Although current medications cannot cure Alzheimer’s or stop it from progressing, they may help lessen symptoms, such as insomnia, anxiety, agitations and depression. There are two types of medication:
1. Cholinesterase inhibitors - including:

  • Donepezil (Aricept) 
  •  Rivastigmine (Exelon) 
  •  Galantamine (Razadyne)

2. Mematine (Namenda)
• It is the first drug certified for treating Alzheimer's, rather than relieving its symptoms. It regulates the activity of glutamate, a different messenger chemical involved in learning and memory, and delays worsening of symptoms for some people temporarily.
Keep in mind that it is necessary for the patient to have his family and friends around him, and to adequately rest and enjoy new or familiar experiences.
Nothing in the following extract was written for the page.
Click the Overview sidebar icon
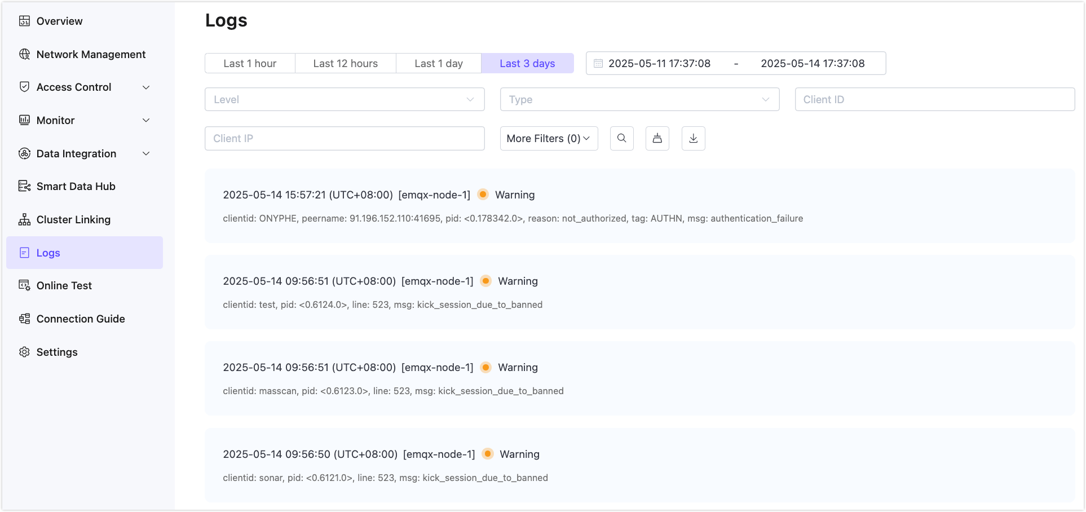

Also, talking with the patient should be formulated in short and simple sentences, focusing on one idea, and the patient should be given sufficient time for response. In addition, it is important to avoid concurring and distracting voices when talking to the patient (for instance, TV and radio). Finally, the patient's routine has to be maintained, to avoid distraction and enhance communication.